Financing Your Living Expenses While Your SSD Is Pending

Applying for social security disability benefits is a procedure that stretches over time. Indeed, not only do you have to submit your application, but you must also wait for a verdict to be made on your case. On average, the waiting period for an SSD application ranges from one month to two years. Wait times vary widely because each application has its own features, and the review process must be thoroughly conducted before any feedback is given. Financing living expenses while your case is pending can be hard, unless you're working with a social security attorney.

Why does the review process take so long?

As mentioned earlier, the Social Security Administration takes between 30 days and 24 months to analyze the documents submitted with the SSD benefits application. Depending on the types of documents requested and/or presented, the review process may be performed quickly or slowly. Examples of documents submitted with those claims include:

  • Medical reports
  • Testimonies from witnesses
  • Mental health records

Medical reports usually take the form of blood tests and lab results that document your eligibility for the sought SSD benefits.
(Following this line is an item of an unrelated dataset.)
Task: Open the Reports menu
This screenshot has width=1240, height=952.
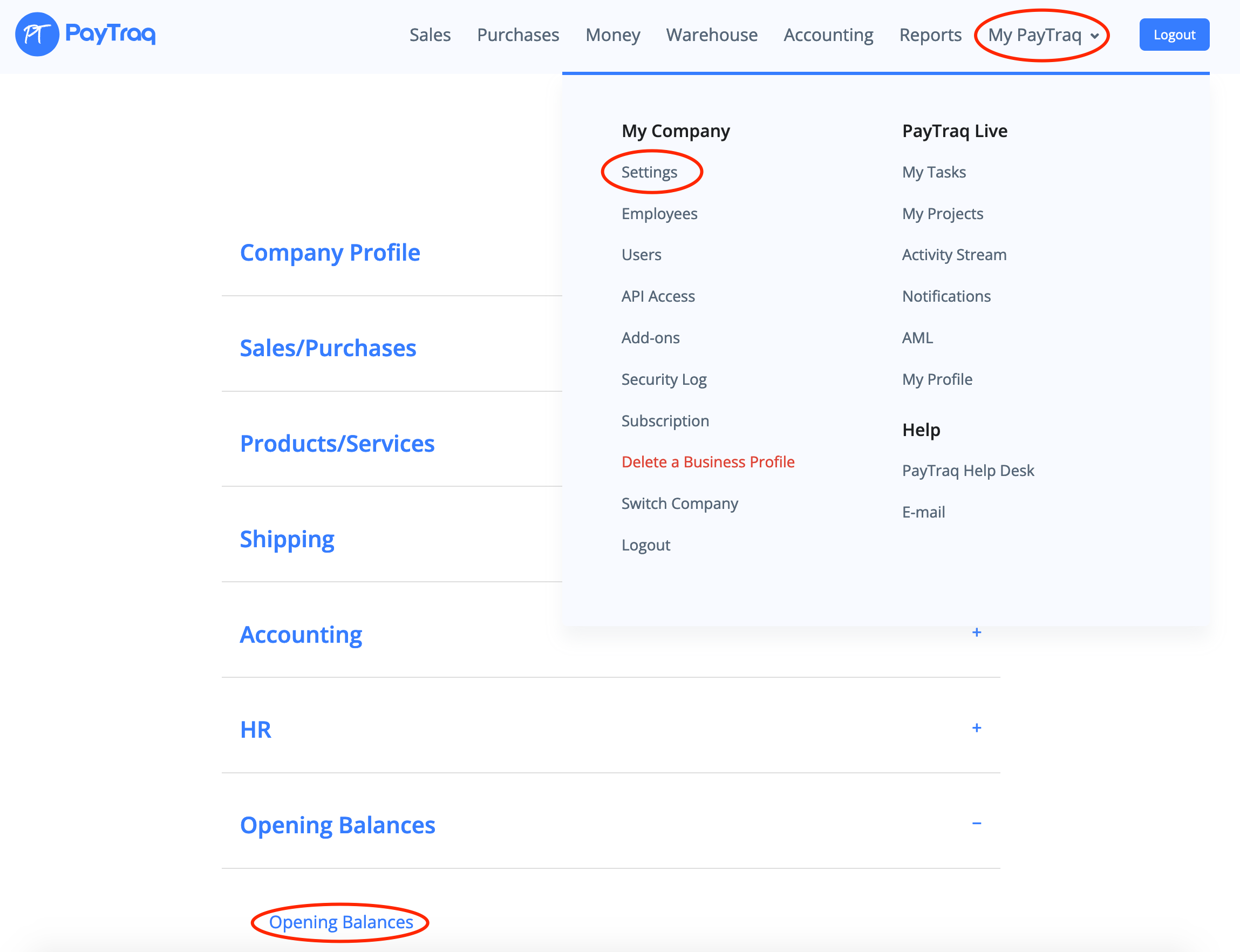Action: 930,35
The same thing is also true for the testimonies that relevant experts can make to substantiate your claim. While it's understandable that the Social Security Administration needs to take its time to reach a decision on your case, it's also important to find how/where you're going to get the money that you need to survive in the meantime.

How do you finance your living expenses?

There are three types of financing that you can expect to discuss with your social security attorney such as:

  • Temporary disability insurance
  • Public assistance
  • Other options

Sometimes referred to as short-term disability insurance (SDI), this form of insurance is only available in a small number of states including California, Hawaii, Rhode Island, New Jersey, and New York. SDI benefits are meant for workers who were forced to temporarily to take a break from work following an injury or a sickness. To qualify for SDI benefits, you must document one of the following:

  • Be able to prove that you've been working for at least the past 30 days
  • Meet the minimum earning requirements set by your state
  • Prove that your disability wasn't caused by a work-related injury
  • Prove that you're about to deliver a child
  • Submit medical documents evidencing your disability

Unlike SSD benefits, SDI benefits are much easier to get mainly because they can be obtained faster.
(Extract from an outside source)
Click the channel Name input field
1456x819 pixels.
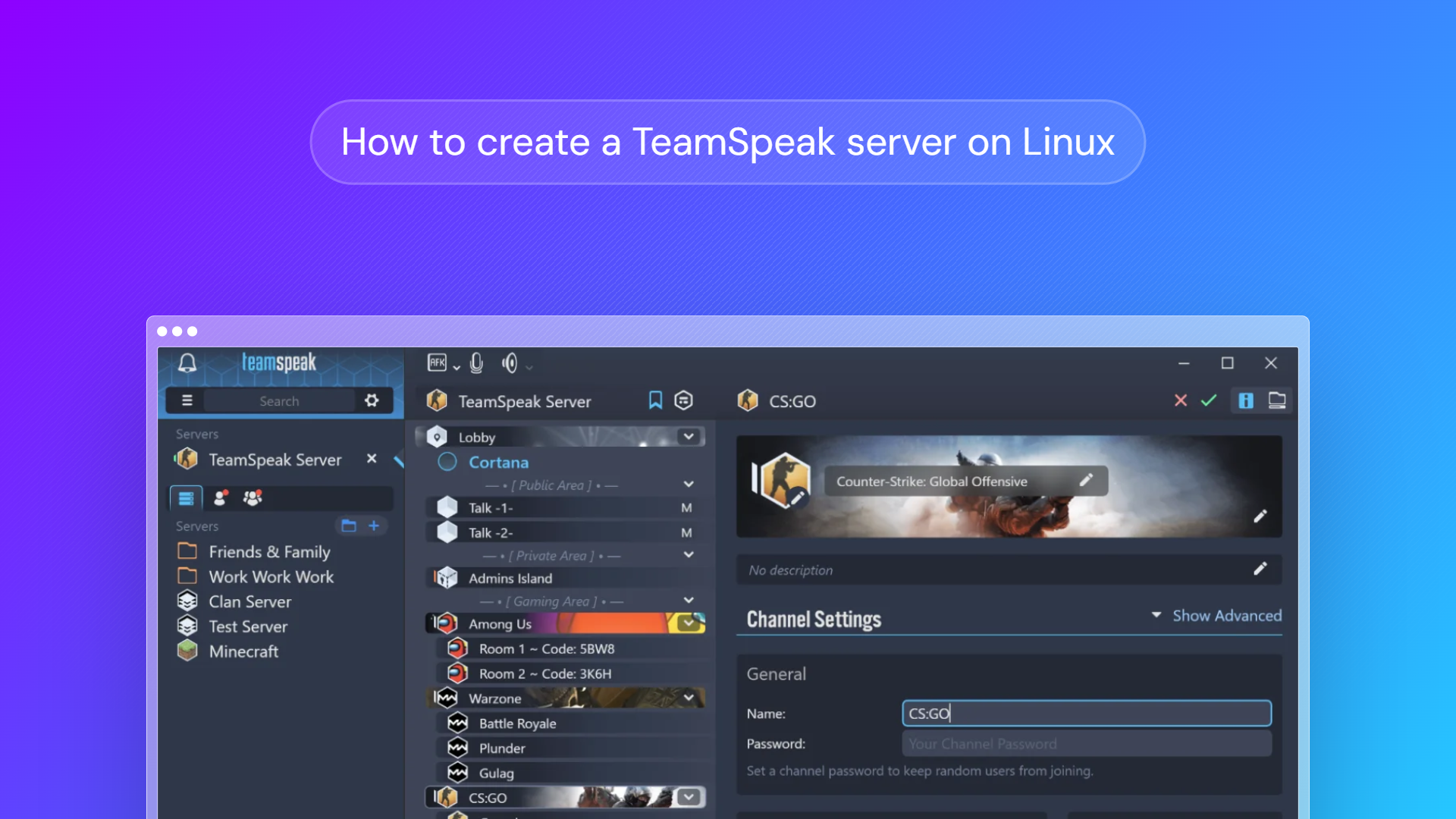(x=1086, y=713)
There are two conditions to meet to be eligible for public assistance. First, you must file a claim to get SSD benefits. Then, your annual income must meet the bracket criteria set by the state to qualify for public assistance. To receive such assistance, you must file for Supplemental Security Income benefits and sign an interim assistance agreement. To maximize your chances of getting these benefits, you need to show that your SSD application will be successful.

If for some reasons you're denied both SDI and public assistance, then you may explore other alternatives such as home refinancing or personal loans. Most social security attorneys will only mention the latter if you don't have any other option left and have financing needs that need to be addressed before you receive your SSD benefits.

Before applying for SSD benefits, you should definitely hire a social security lawyer. This is because of the numerous documents that will need to be prepared and submitted as part of your application. In addition, the legal professional will use their specialized knowledge to guide you through the process and advise you on the best financing alternatives that are available to you and that will prevent you from feeling squeezed out financially.